Ein tschetschenischer Junge bringt sie ins Lager zurück. Auf seine Bitte: "Lassen Sie uns! Wir sind müde, wir halten das nicht ewig aus", antwortet sie: "Ach Junge, wenn das alles so einfach wäre! Betet um Verstand!"
"Alexandra" ist kein Kriegsfilm, obwohl er mitten im Krieg spielt. Der Zuschauer wird mit keiner einzigen Kriegsszene konfrontiert, es fallen keine Schüsse, und auch Kampfszenen werden nicht gezeigt. Obwohl der Krieg nicht im Vordergrund steht, weiß der Zuschauer trotzdem, dass es in jedem Moment um Leben oder Tod geht. Die Art jedoch, wie mit dem Kriegsalltag umgegangen wird, wie die alte Frau im gepanzerten Waggon zum Lager fährt, wie sie eine Kalaschnikow ausprobiert oder in einen Panzer klettert, lässt in dieser eigentlich unmenschlichen Welt die menschliche Seite aufscheinen. Mit erstaunlicher Selbstverständlichkeit wandert Alexandra im Lager umher, spricht mit den Soldaten, sucht den Menschen in ihnen hervorzukehren. Bei ihrem Ausflug auf den Markt im Nachbardorf ignoriert sie, dass ihr Enkel genau gegen diese Menschen kämpft. Für sie sind es einfach nur Menschen.

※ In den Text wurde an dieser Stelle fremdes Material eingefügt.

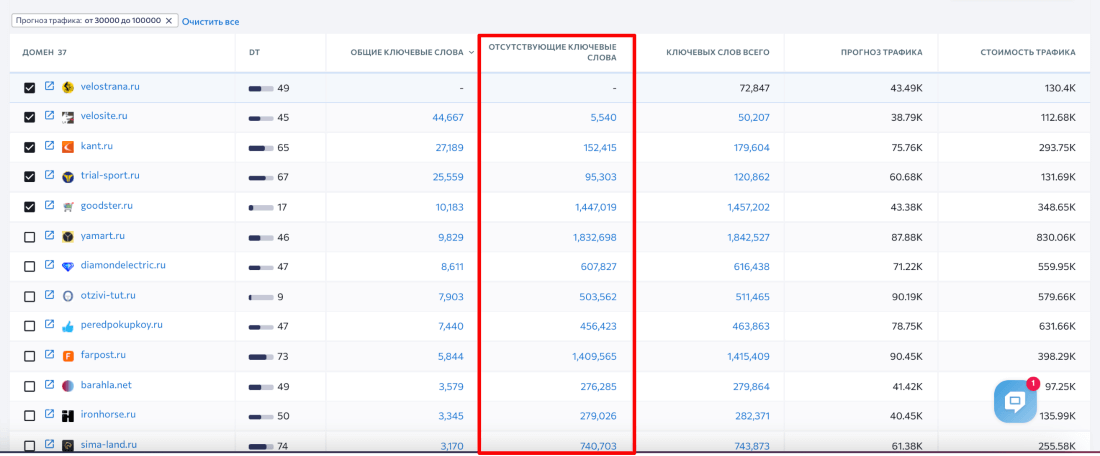Click Очистить все link
The height and width of the screenshot is (456, 1100).
click(x=210, y=21)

Alexander Sokurov hat seinen Film an Originalschauplätzen gedreht und nicht, wie so viele andere Filmemacher, einen sichereren Drehort gewählt. Für ihn war es wichtig, im Krisengebiet Tschetschenien selbst zu sein. Er wollte die wahren Spannungen einfangen, die es nur vor Ort in Grosny gibt. Einen anderen Ort als diesen auszugeben, wäre für ihn einer Art Entwürdigung gleichgekommen. Um die Dreharbeiten sicher zu überstehen, mussten höchste Sicherheitsvorkehrungen unternommen werden. So wurde die Crew beispielsweise in gepanzerten Wagen transportiert und von Eskorten begleitet.
Mit "Alexandra" wollte Sokurov explizit nicht auf den aktuellen Konflikt reagieren; für ihn könnte der Film auch vor 40 Jahren spielen, genauso aber auch in 40 Jahren. Manch einer hat ihm vorgeworfen, seinen Film unter der schützenden Hand der russischen Armee gemacht zu haben, um nicht zu sagen, "embedded", und deren Menschenrechtsverletzungen zu ignorieren, weil er nicht "politisch" sein will.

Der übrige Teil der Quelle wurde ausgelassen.